Qatar Schmoozed These MPs. Now They’re Silent on Human Rights

But one did speak up for the right to drink beer.

by Andrew Kersley

8 December 2022

Mark Menzies, Nigel Evans and Paul Holmes David Mundell

As the World Cup approaches the quarter finals, political questions around the competition just won’t go away. Even usually apolitical ex-player pundits are having their say as almost everyone discusses human rights questions.

Everyone, that is, except over 30 MPs who received tens of thousands of pounds in free trips and funding from Qatar who have refused to publicly speak out about human rights in the Gulf state.

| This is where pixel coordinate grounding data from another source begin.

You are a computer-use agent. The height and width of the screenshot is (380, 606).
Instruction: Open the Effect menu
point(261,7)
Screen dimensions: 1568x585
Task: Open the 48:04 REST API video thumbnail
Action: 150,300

Between September 2021 and October 2022, Qatar gave 34 MPs gifts, including free trips, meals and visits to sports clubs. Most of this has come through the All Party Parliamentary Group on Qatar, a group of MPs working “to foster good relations between the UK and Qatar”.

The group has received £281,500 from the Qatari state since 2016 to fund its operations. None of the hundreds of other APPGs in parliament have received as much funding from a foreign government in that time. The vast majority don’t come close.

Only two MPs who received gifts have since spoken out about the abuse of workers and LGBT+ people in the autocratic Gulf state.

In November, Labour MP Chris Bryant told The House magazine: “I wish I hadn’t gone” on a paid trip to Qatar. “My fear is they’re using the World Cup to wash their reputation and I don’t think we should participate in that,” he said.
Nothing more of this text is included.